Governor-General of French Equatorial Africa
- In office 3 September 1939 – 28 August 1940
- Preceded by: Joseph-François Reste
- Succeeded by: Edgard de Larminat

Personal details
- Born: 19 June 1894 Saint-Launeuc, Cotes du Nord, France
- Died: 20 July 1948 (aged 54) Chatou, Ile-de-France, France

Military service
- Battles/wars: World War I; World War II; • Battle of Dakar;

= Pierre Boisson =

French civil servant & colonial administrator (1894-1948)

Pierre François Boisson (/fr/; 19 June 1894 – 20 July 1948) was a senior French civil servant, colonial administrator, and the Governor General of French Equatorial Africa (AEF) and French West Africa (AOF). His diplomatic career included two terms where he reigned as Governor-General of the AOF and one term as Governor-General of the AEF. During his second reign over these territories, he is remembered for assuming the role of High Commissioner to Vichy France. His diplomatic actions were met with strong condemnation from the French Resistance. These attitudes significantly aroused negative French public sentiment after the war until his death. As such, Boisson's legacy is significantly tainted by his decision to surrender French colonial control to Vichy administrative forces.

== Early life and career ==
Pierre Boisson was born in Saint-Launeuc, Cotes du Nord. His mother was a teacher and his father was a disabled war veteran. He took after the occupation ambitions of his parents to become a schoolteacher until the First World War broke out.

== World War I ==
During the First World War, he held the position of second lieutenant in the 71st Infantry regiment. He served in the battles of Artois, the Argonne, and at Verdun. Over the course of the war, Boisson attained many wounds, eventually having one of his legs amputated due to injuries in 1917.

== Interwar period ==
After the First World War, Boisson decided to take up colonial administration.

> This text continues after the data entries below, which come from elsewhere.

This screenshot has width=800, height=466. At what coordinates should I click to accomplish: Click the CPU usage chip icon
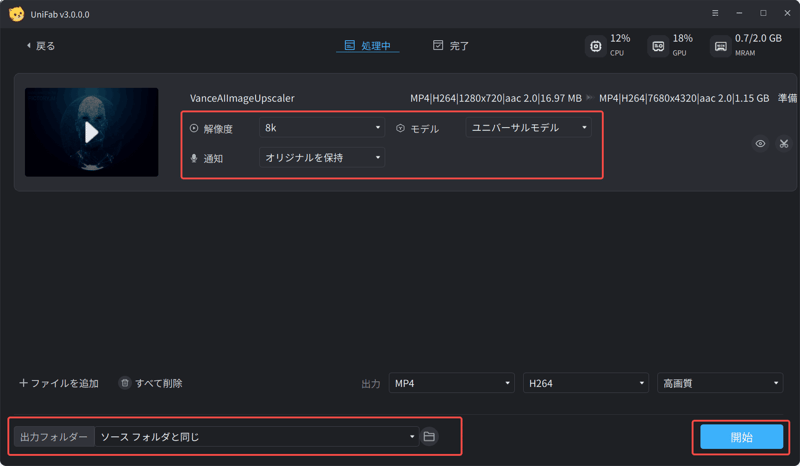point(596,46)
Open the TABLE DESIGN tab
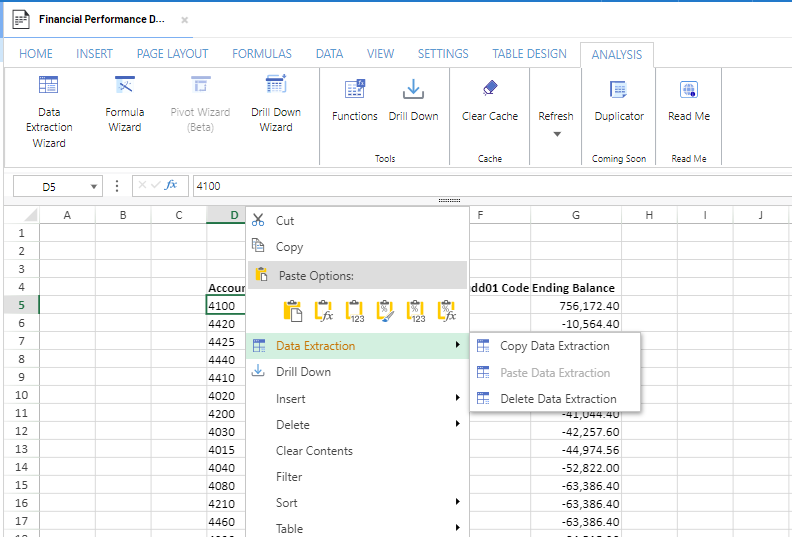 [529, 54]
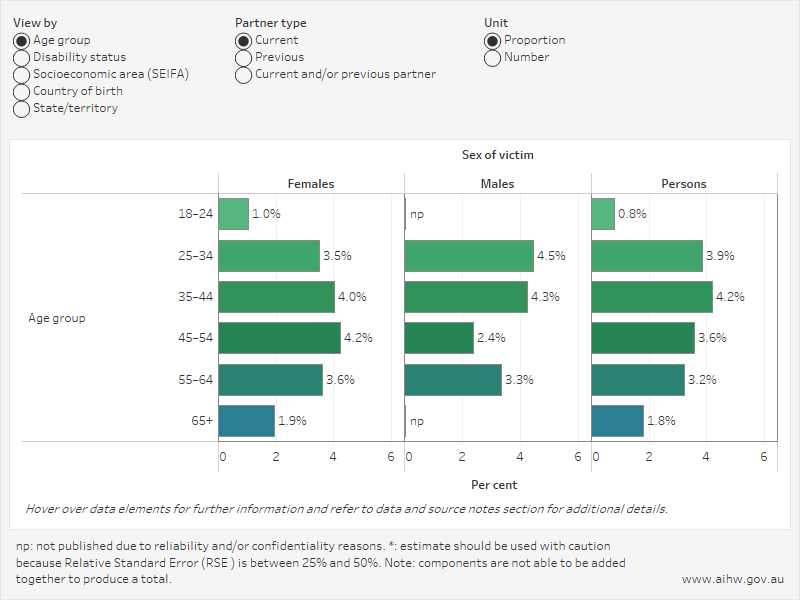The width and height of the screenshot is (800, 600).
Task: Click the np label for Males 18–24
Action: [x=416, y=212]
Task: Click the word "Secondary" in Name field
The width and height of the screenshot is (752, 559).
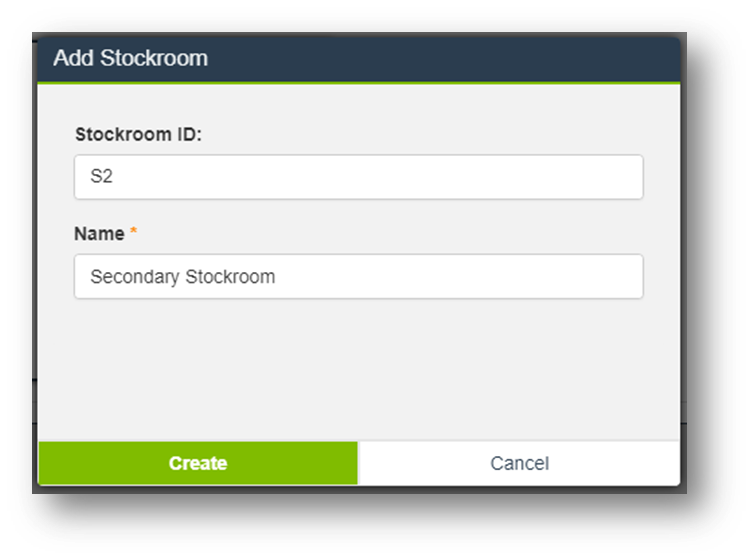Action: click(x=134, y=277)
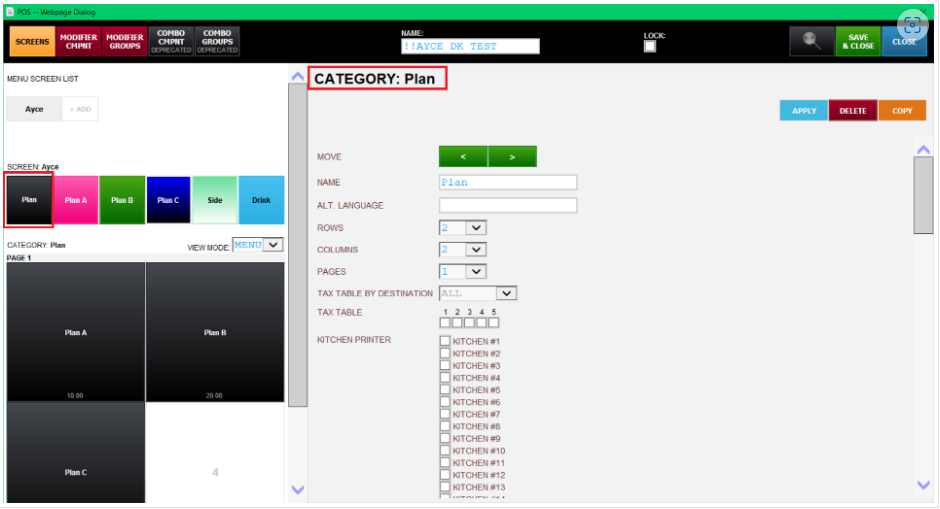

His advancements were notably quick. In 1920, he was appointed as an assistant administrator at Brazzaville in the Congo. Over the next twelve years, he spent his career working in various African postings within the French colonies. By 1932, Boisson had been designated the chief of cabinet role of the under secretary of colonies.

Between 1938 and 1939, Boisson served as temporary governor-general of the AOF, governor-general of the AEF, and governor of the Congo.

== World War II ==
On 3 September 1939, Boisson had been appointed to the role of Governor-General of French Equatorial Africa.

By June 1940, the Nazis had overrun Belgium, the Netherlands, Luxembourg, and most of France.

On 25 June 1940, Boisson was appointed to the position of high commissioner of French West Africa. In the face of a mounting diplomatic crisis, Boisson believed that acting in favour of Vichy French forces, while being a difficult decision to commit to, was in the best interest of the French nation. Charles de Gaulle was notably critical of Boisson's decision to cave in to the diplomatic pressures of the Vichy administration in stating that Boisson's "ambition was greater than his discernment". Boisson, however, stood vehemently against German and English depredations of his colonial territories alike and, therefore, asserted territorial control by way of "defending the Empire from any and all invaders". Furthermore, Boisson's actions had been viewed as courageous acts of sacrifice for France's overseas colonies. On 5 June 1941, it was reported by the Glasgow Herald that he was to be awarded the Order of the Nation for the defense of Dakar against de Gaullists by Petain personally.